- **YOUR TASK**
Beginning with the line that contains "Вход (84, 55)" in the material below, print each line exactly until the line that contains "Репа (40, 1429)" has been printed, then stop.

- **RECORD EXCERPTS**
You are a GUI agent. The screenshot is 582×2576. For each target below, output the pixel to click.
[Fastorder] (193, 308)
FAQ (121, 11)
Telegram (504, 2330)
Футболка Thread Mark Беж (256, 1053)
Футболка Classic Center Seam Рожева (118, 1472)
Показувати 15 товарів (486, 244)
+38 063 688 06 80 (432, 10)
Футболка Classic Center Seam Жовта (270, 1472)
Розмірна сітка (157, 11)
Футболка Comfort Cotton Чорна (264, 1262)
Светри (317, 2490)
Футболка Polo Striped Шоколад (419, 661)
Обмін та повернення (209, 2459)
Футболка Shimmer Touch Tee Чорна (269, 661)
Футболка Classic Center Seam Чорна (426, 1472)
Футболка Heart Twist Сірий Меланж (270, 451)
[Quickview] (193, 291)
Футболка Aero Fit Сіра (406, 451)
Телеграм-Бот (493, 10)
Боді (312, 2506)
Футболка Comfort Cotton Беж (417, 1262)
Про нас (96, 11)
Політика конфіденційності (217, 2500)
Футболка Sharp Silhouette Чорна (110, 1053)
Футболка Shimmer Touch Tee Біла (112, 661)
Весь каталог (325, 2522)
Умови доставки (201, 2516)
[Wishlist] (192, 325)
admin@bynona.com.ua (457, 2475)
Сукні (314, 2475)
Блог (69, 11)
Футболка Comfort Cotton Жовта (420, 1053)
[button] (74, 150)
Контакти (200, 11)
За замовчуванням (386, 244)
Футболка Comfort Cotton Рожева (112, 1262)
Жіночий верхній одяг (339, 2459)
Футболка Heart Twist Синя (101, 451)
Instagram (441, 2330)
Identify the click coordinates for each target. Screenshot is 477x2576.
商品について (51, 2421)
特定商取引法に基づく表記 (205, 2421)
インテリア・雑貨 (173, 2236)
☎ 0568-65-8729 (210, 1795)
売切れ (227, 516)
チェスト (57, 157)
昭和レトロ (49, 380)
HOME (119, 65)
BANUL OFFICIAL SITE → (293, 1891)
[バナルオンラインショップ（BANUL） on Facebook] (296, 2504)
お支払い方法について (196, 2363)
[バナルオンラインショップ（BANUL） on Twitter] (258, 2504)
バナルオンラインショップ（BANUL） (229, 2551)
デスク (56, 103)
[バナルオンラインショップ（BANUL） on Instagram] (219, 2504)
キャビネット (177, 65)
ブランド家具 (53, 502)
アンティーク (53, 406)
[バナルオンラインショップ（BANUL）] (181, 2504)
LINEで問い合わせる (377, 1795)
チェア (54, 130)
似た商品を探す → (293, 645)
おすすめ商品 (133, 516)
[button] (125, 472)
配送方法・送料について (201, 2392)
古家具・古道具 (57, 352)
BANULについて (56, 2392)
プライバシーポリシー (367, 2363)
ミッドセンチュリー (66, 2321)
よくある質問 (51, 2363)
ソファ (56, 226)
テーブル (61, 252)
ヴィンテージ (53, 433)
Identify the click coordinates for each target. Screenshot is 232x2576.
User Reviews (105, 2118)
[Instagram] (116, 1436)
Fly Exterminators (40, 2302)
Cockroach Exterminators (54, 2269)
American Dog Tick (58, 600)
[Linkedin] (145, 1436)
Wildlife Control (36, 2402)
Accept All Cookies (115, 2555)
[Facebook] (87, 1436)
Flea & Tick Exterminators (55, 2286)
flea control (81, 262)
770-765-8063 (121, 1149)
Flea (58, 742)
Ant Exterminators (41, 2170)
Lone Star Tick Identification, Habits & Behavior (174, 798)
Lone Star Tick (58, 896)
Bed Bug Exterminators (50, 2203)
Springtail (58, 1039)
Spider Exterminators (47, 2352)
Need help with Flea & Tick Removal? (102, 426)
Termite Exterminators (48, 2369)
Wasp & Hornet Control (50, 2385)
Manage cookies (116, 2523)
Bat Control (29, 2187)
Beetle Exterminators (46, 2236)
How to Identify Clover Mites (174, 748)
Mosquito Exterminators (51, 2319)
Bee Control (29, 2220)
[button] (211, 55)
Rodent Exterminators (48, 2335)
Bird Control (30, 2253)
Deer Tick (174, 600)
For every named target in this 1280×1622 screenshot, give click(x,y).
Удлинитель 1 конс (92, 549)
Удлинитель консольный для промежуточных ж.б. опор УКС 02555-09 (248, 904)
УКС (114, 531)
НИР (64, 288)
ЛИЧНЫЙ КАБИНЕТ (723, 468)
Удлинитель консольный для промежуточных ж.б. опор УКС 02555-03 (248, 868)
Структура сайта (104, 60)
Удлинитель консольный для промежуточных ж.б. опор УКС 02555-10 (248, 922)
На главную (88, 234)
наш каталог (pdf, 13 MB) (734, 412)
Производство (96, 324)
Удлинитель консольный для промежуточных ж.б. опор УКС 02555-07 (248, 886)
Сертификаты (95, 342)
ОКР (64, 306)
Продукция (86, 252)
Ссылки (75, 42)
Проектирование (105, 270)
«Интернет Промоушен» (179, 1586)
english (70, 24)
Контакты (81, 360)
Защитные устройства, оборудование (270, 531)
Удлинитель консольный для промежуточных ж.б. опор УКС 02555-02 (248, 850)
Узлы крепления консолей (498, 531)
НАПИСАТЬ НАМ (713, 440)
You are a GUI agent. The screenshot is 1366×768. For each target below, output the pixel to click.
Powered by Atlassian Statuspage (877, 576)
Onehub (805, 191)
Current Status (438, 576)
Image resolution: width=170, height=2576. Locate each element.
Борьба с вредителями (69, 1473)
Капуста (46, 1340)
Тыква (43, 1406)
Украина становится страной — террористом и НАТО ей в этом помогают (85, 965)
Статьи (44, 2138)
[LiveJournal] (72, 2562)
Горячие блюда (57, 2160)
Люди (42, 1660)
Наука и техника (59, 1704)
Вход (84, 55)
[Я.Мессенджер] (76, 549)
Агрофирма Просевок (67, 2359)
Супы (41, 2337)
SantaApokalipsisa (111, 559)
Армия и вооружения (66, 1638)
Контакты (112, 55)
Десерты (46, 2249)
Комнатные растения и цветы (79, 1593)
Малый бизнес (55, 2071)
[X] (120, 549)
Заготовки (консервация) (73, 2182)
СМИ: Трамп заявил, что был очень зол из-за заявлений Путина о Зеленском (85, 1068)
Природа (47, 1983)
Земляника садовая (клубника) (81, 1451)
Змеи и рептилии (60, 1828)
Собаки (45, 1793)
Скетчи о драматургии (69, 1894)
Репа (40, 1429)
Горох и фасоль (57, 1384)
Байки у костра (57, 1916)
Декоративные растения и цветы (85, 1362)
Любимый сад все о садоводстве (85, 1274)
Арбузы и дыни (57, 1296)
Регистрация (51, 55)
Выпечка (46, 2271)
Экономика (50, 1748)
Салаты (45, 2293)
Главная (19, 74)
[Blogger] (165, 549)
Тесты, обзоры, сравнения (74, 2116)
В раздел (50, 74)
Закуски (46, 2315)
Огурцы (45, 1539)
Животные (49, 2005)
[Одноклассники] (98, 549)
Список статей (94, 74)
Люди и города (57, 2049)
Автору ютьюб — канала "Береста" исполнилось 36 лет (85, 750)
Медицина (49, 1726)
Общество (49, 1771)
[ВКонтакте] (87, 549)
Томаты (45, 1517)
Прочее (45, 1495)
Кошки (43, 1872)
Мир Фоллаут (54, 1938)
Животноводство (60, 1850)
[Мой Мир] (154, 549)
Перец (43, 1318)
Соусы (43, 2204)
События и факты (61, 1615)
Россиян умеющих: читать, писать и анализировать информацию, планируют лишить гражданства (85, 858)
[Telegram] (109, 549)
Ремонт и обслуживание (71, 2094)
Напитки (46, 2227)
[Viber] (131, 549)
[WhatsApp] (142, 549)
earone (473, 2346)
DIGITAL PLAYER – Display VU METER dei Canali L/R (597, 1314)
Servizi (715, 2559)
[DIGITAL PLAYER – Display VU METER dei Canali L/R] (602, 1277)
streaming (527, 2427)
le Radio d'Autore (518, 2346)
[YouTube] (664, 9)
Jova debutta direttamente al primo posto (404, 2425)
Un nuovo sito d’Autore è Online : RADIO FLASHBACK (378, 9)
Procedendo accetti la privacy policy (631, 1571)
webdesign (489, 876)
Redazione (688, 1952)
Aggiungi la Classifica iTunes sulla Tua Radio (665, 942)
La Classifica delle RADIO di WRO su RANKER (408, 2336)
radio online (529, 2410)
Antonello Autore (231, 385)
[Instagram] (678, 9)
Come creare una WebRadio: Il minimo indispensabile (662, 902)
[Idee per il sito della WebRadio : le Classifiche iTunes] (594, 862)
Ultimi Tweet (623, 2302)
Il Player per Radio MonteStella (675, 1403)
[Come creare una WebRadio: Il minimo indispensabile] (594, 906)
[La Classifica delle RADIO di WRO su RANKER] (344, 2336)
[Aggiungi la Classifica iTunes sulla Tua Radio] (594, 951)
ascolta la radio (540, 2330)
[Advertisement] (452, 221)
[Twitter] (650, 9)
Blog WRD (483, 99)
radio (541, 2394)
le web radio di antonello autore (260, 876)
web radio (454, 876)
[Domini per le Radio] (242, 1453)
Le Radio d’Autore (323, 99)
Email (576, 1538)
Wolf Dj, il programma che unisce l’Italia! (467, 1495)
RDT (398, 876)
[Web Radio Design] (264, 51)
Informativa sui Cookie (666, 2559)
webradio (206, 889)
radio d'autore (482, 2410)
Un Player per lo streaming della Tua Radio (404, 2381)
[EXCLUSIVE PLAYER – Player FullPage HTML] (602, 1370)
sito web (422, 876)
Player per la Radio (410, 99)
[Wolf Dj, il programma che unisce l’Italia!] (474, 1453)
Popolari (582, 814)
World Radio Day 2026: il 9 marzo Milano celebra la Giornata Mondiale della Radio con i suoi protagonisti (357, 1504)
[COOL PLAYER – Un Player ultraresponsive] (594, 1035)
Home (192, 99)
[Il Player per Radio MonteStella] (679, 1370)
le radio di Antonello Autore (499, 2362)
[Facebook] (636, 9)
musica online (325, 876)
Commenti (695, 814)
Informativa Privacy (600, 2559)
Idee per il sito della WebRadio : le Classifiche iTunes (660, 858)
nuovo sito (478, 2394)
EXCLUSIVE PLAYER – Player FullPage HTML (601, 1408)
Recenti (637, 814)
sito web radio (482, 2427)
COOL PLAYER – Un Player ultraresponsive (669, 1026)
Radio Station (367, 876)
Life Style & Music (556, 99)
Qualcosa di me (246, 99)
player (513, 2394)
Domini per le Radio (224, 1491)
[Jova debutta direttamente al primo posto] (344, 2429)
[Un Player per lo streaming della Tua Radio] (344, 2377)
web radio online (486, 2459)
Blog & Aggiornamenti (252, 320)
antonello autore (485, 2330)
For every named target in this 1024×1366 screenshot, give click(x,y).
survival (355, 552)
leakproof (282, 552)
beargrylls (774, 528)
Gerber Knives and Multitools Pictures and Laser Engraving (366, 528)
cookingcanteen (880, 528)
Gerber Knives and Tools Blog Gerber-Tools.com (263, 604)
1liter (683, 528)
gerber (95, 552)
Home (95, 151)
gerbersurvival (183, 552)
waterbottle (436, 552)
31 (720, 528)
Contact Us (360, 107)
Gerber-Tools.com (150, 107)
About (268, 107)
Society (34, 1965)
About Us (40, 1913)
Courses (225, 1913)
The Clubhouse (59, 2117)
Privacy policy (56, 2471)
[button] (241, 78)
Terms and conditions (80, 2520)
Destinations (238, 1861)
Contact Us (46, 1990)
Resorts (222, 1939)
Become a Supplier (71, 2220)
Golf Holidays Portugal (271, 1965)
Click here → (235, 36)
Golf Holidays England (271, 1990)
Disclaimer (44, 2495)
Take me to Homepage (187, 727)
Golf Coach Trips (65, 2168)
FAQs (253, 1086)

- **PROBLEM SOLUTION**
Вход (84, 55)
[Я.Мессенджер] (76, 549)
Агрофирма Просевок (67, 2359)
Супы (41, 2337)
SantaApokalipsisa (111, 559)
Армия и вооружения (66, 1638)
Контакты (112, 55)
Десерты (46, 2249)
Комнатные растения и цветы (79, 1593)
Малый бизнес (55, 2071)
[X] (120, 549)
Заготовки (консервация) (73, 2182)
СМИ: Трамп заявил, что был очень зол из-за заявлений Путина о Зеленском (85, 1068)
Природа (47, 1983)
Земляника садовая (клубника) (81, 1451)
Змеи и рептилии (60, 1828)
Собаки (45, 1793)
Скетчи о драматургии (69, 1894)
Репа (40, 1429)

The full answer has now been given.